■ **Goal of the exercise**
The answer must be the full data, restated word for word, with no pictures in it.

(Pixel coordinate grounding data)
┄┄┄┄┄┄┄┄┄┄

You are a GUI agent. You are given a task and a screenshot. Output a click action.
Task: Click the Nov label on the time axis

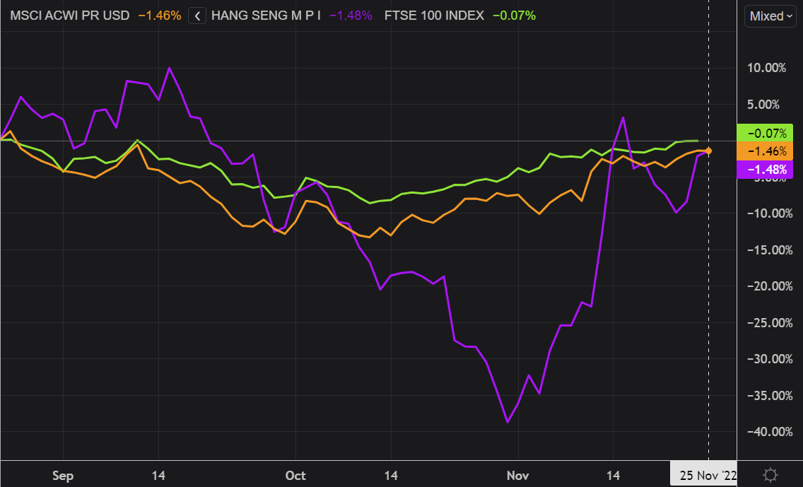[518, 476]
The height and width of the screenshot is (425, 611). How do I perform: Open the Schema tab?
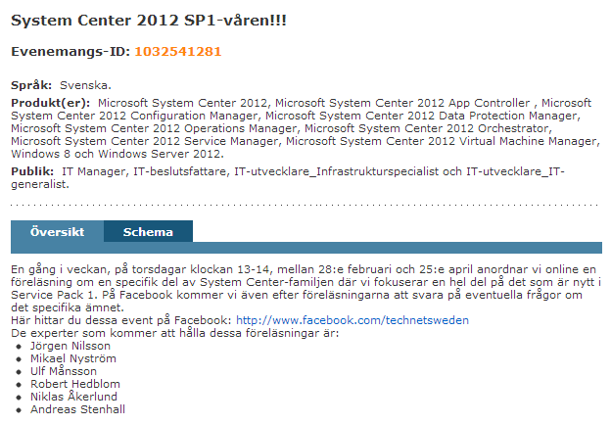click(148, 232)
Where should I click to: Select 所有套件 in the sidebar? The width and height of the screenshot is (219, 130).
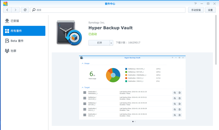point(24,31)
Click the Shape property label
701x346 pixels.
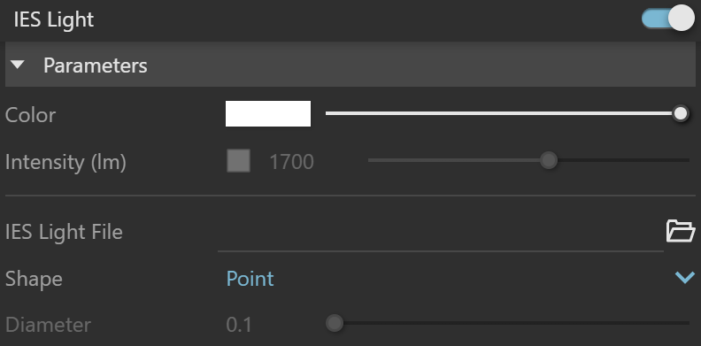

┄┄┄┄┄┄┄┄┄┄

■ **Finished exercise**
You are a GUI agent. You are given a task and a screenshot. Output a click action.
Task: Click the Nov label on the time axis

[518, 476]
The height and width of the screenshot is (425, 611). How do I perform: Open the Schema tab?
click(148, 232)
Where should I click to: Select 所有套件 in the sidebar? The width and height of the screenshot is (219, 130).
point(24,31)
Click the Shape property label
701x346 pixels.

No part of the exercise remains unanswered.